I call my more rebellious friends, people I know from shows.
“What happened at that protest again?”
“Did they end up pressing charges?”
“And you were faking orgasms for this entire relationship?”
“All right,” one says, finally. “I’ll confess this to you. But don’t put it in your book.”
“Absolutely,” I say, typing.
I can’t help it.
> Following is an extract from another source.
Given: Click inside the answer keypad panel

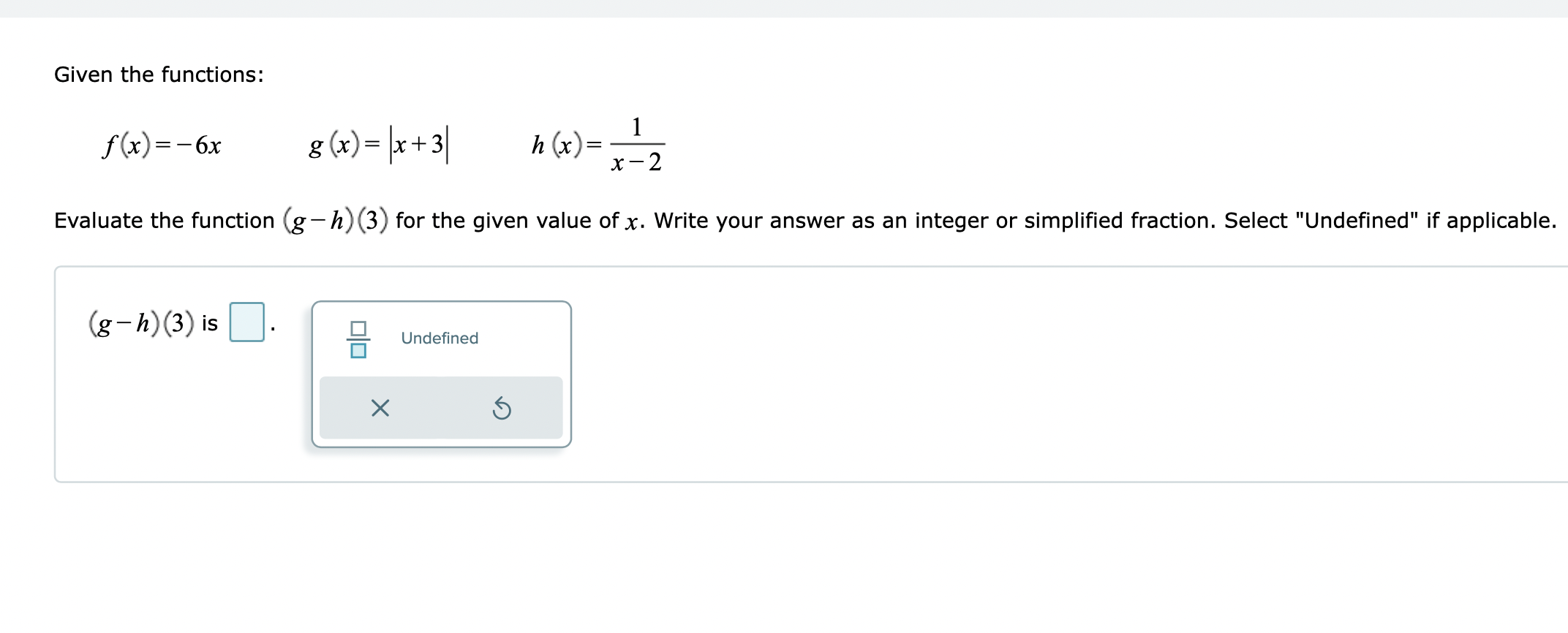Looking at the screenshot, I should [x=441, y=373].
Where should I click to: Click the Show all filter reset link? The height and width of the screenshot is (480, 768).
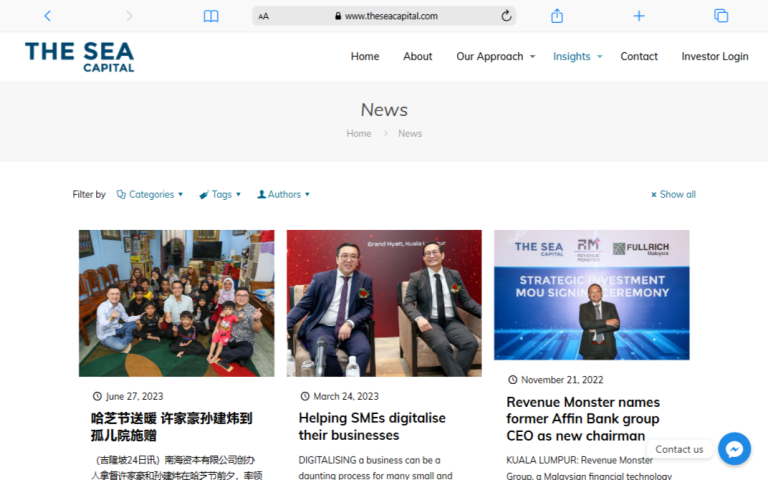pos(673,194)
I will turn over everyone I know and shake every last penny out of their pockets.
Once I’m off the phone, I go for a walk around Washington Square Park, circling and circling, until I get hungry.
I stop on MacDougal Street at a place that makes “authentic Indian cart food.” It is right next to a shop that specializes in oatmeal, and across from a store that sells exclusively popcorn. God, I love New York.
And then I return to my Word document and do important work like making sure that everything on my desk is symmetrical. Still nothing on the page.
It’s two P.M . Time to get on the subway to pick my daughter up at school. My workday is over.
In the pickup line, I make a vow. I am going to be patient. I am going to be kind. I am going to play Candy Land like I mean it .
I am also listening, waiting, for somebody to say something interesting.
But everyone is talking about the summer.
They are discussing how hard it is to pack up a family of four for a European vacation.
It’s no joke , they say. I am not going to Europe, but the herd mentality is kicking in and I’m feeling the need to go to Europe. Is it too late?
One mom is going to Ibiza. Another is headed to Saint-Tropez. The moms with older children are giddy about sleepaway camp. They are counting the days until they can put their kids on the bus to Maine.
“And then I’ll have twenty-seven days to myself before visiting day!”
Yup. Twenty-seven days of uninterrupted exercise classes, shopping, and cosmetic procedures! Botox from head to pinky toe .
The teacher opens the door. I take my daughter’s snack out of my bag, with no small amount of trepidation. The snack must be transferred within two-point-three seconds of her leaving school. If I stumble, if I fall, there will be frustration. Yelling. Tears.
She emerges from the building.
The transfer is made.
“I want to sit on the couch and slouch,” she says, as she walks down Park Avenue, hand in her fruit snacks.
“You mean lounge?”
“Oh. Lounge .”
A good sign. Watch TV. Eat sugar. Shoot up. Just please let me get some work done .
When we get home, I put on The Lion King , then The Lion King 2 , then some TV show dedicated to The Lion King but with real lions.
I sit in bed with my laptop on my stomach and try to come to grips with the fact that I haven’t written anything all day—in months, to be clear.
My agent keeps calling, and I silence the phone.
My son is with our nanny, building something with blocks, occasionally pulling down a lamp. My daughter comes into my bedroom every fifteen seconds to talk to me about a wide variety of topics, like bubblegum—how it works, how old you have to be to chew it.
“I can get you some,” I say.
She shakes her head. “No. I’m not ready.”